Two recent additions to the Google Maps Gallery highlight a startling overlap between poverty and the percentage of income paid in utility bills.
According to the maps, provided by the environmental non-profit organization Appalachian Voices, the poorest regions of the Southeastern part of the United States pay a high percentage of their income in utility bills. The maps also showed that families all over the Southeast pay more across the board for electricity when compared to the U.S. average.
Fully 3% of Southeastern families’ incomes go to heat and electricity. That number jumps to 20% for low-income families.
What could be causing the disparity?
Rory McIlmoil, director of energy policy at Appalachian Voices, says the weather of the Appalachian region is unpredictable and dynamic. “We have more extreme changes in weather than other areas of the country,” says McIlmoil. “That can definitely contribute to higher demand and higher costs.”
Lower-income homes are more likely to be poorly weatherized and poorly insulated, and also more likely to contain more outdated, inefficient appliances and HVAC systems.
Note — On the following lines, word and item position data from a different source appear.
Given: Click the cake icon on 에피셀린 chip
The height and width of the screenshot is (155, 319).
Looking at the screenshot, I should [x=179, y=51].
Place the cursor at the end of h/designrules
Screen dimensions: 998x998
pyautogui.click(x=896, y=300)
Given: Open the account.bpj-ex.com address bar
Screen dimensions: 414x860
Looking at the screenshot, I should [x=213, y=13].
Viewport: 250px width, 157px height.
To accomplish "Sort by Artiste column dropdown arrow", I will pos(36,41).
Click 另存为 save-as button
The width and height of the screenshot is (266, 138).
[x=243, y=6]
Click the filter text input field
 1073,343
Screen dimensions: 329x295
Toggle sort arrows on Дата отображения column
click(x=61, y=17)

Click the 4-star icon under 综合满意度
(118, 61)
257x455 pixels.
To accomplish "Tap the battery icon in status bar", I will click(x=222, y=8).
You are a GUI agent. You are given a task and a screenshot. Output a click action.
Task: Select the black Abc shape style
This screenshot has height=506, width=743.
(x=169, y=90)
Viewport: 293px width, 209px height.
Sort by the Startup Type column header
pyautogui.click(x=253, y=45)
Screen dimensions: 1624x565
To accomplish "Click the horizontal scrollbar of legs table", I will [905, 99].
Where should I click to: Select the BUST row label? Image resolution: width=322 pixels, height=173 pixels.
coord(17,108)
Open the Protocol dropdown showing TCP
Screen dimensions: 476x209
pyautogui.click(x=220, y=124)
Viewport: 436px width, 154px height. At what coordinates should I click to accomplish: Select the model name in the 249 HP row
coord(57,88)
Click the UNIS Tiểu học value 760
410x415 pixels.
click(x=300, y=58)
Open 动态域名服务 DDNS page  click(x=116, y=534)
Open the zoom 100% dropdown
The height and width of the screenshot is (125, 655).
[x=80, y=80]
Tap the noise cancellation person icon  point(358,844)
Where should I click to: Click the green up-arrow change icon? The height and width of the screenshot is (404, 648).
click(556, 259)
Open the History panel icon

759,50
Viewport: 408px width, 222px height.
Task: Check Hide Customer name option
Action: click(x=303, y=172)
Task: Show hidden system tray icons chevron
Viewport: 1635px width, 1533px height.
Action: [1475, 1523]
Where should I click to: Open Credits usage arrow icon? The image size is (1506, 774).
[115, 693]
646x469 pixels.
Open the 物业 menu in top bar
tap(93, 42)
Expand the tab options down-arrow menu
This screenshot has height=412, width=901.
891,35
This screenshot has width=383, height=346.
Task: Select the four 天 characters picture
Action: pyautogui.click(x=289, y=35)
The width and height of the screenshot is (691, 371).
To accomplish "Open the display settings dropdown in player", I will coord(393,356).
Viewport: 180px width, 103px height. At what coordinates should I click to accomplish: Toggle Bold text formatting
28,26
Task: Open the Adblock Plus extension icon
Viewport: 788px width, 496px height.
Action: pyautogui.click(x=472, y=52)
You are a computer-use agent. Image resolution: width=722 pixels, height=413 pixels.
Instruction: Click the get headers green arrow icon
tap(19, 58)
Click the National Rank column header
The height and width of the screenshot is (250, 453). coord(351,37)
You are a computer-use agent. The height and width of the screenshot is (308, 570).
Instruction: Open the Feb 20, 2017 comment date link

As we move further into the 21st Century, it’s important to remember that a furnace or heater built in 2002 is now a 12-year-old piece of equipment, and virtually antique when compared to the state-of-the-art options available today.
Updating an antiquated heating and/or cooling system can significantly reduce an annual utilities budget, but a new system in an inefficiently insulated home can still bleed energy and, consequently, money. However, for many low-income families, updating their entire HVAC system and improving their insulation may not be financially possible, even with assistance.
Some programs are in place, but availability is an issue. According to McIlmoil, “Only one out of eight residents, at most, has access to financing for home energy efficiency.”